Our proposed allows ranking of signals and forming output signals are shown in Fig. 1. Structure of digital multifunctional image processor (IP) DMIP\_2 based on FPGA with serial input and registers memory to form a vector of signals to be sorted and 1 output using sorting unit (SU) based on modified conveyor homogeneous wave structure (MCHWS) consisting of layers of digital comparison switching circuits is shown in Fig.2. Here variant DMIP\_1 with 10 inputs and 1 output and supply of all input signals in parallel is not shown. For the convenience of data input, we have developed and modeled a processor DMIP\_2 circuit with register memory for fast sequential image input and automatic sequential search of processed windows. It is shown in Fig. 2. Simulation results of DMIP\_2 are shown in Fig. 3, 4.



Figure 1. Graphical representation of the processor operations of ranking.



Figure 2. FPGA Structure of DMIP\_2 with serial input and registers memory to form a vector of signals to be sorted and 1 output.

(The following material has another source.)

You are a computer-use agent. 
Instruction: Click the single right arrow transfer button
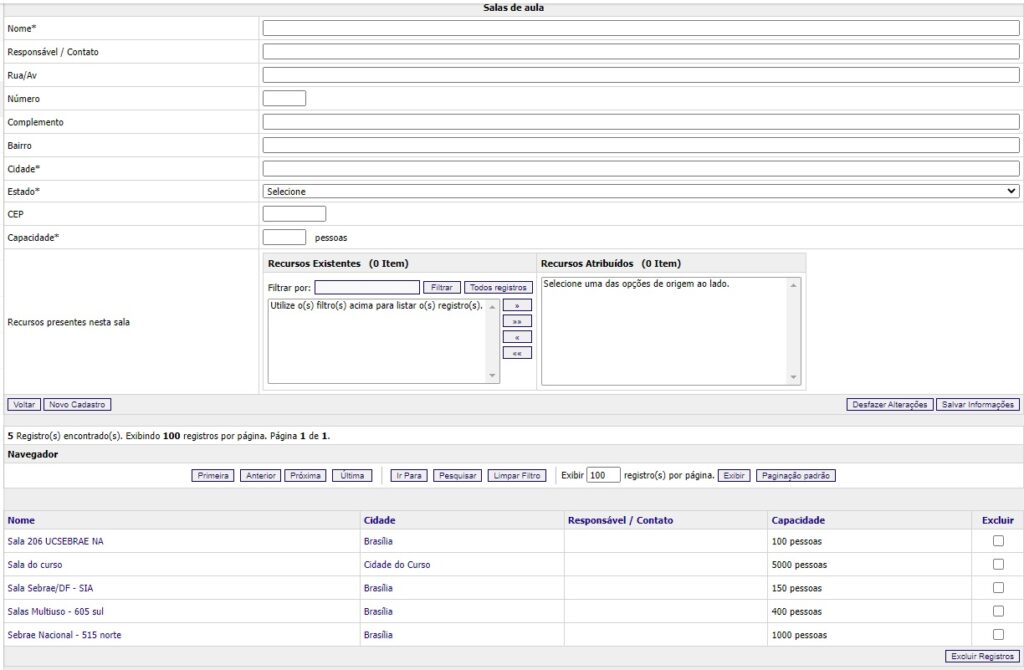517,305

Since such processor have output signals that are ranked by value and not by difference of values, by some modification [9, 18, 19, 20] they can be used to organize an additional calculation of the difference of signals having neighboring ranks. Besides, the difference in signal values is also necessary for such a function as nonequivalence. Based on the operations of bounded difference and nonequivalence, a whole set of

other continuous logic complex operations and functions are constructed. For example, early we can select one of  $n$  signals by rank using multiplexer. There is only 1 output (ranks). And now we can also form signals difference between max signal and next by order. So we can find signal that is proportional to difference of any two signals from ordered set. Such approach allows to formed output complement signals. If one of reference level is  $D=1$  (255) than difference between the reference and any of signals is the complement of the signal. Therefore, we will develop this idea further, taking into account the fact that the selection, amplification, weighting and addition of signals are simple.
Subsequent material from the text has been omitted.